Speaking on income tax planning for salaried employees Balwant Jain, a Mumbai-based tax and investment expert said, “The taxpayer should first try to exhaust its Section 80C limit of 1.5 lakh per annum. After this, he or she should move towards Section 80 CCD (1B) where an additional 50,000 annual benefit is given under NPS scheme investments.” Jain said that Section 80C includes options like PF deductions, life insurance premium, school fee for children, etc.

On what next on income tax planning after exhausting Section 80C and Section 80CCD(1B) limits Kartik Jhaveri, Director — Wealth Management at Transcend Consultants said, “Once, Section 80C and Section 80 CCD(1B) limit is exhausted, the income taxpayer needs to look at Section 80D and Section 80G of the income tax act. In Section 80D of the income tax act, an earning individual is given income tax exemption on mediclaim of 25,000 for himself and an additional 25,000 for its dependent parents. In case, the dependent parents are senior citizen, the mediclaim up to 50,000 for parents paid by the earning individual is income tax exempted. If an earning individual has done charity or donation, then 50 per cent of the donation is income tax exempted under Section 80G provided the receiver has Section 80G certificate issued by the Government of India.”

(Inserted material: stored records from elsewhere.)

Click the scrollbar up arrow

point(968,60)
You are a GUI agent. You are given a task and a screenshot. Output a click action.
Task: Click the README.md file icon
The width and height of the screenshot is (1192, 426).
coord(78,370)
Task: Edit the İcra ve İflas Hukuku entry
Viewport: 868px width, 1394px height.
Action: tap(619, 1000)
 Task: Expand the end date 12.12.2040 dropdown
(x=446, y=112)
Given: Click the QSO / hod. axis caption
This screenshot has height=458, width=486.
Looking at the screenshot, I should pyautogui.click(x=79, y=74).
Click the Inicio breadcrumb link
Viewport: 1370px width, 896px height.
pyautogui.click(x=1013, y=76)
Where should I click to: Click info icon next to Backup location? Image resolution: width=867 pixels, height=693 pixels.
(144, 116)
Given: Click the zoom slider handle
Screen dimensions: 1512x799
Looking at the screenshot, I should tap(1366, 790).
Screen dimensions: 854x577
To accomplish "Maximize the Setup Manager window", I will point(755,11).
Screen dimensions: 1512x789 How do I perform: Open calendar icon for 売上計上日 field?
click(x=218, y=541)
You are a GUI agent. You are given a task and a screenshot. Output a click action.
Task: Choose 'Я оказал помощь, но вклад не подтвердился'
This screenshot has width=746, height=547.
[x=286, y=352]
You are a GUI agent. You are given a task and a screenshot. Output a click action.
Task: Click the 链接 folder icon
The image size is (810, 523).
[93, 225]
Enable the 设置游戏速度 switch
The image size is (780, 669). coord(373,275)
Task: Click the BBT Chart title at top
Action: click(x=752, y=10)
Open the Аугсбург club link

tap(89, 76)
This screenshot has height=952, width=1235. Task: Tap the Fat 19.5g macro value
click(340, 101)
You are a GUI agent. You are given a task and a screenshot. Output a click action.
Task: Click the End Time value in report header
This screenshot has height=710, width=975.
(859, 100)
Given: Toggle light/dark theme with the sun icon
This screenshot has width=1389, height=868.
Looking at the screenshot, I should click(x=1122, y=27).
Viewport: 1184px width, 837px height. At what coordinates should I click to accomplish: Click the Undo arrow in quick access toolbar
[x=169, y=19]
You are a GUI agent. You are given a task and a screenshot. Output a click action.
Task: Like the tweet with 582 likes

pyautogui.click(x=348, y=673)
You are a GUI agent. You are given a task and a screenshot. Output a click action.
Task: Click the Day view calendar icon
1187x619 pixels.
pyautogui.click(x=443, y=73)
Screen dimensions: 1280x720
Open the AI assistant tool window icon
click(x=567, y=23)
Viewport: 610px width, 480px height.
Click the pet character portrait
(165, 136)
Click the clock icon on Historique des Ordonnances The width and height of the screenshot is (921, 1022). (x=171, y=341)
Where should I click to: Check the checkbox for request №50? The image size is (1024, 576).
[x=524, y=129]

Advising taxpayers to look at the tax efficiency of one’s investment during income tax planning; SEBI registered tax and investment expert Jitendra Solanki said, “One needs to look at the tax efficiency of one’s investment like FD (fixed deposit). If it’s yielding more than 10,000 in one financial year, then one can move some FD amount to debt mutual funds (MFs) with 2-3 years time horizon where short-term debt MFs may yield to the tune of 6.0 to 6.5 per cent per annum and the income will get added to one’s net annual income as LTCG on debt mutual funds becomes applicable only when the investment period is 3 years or more.”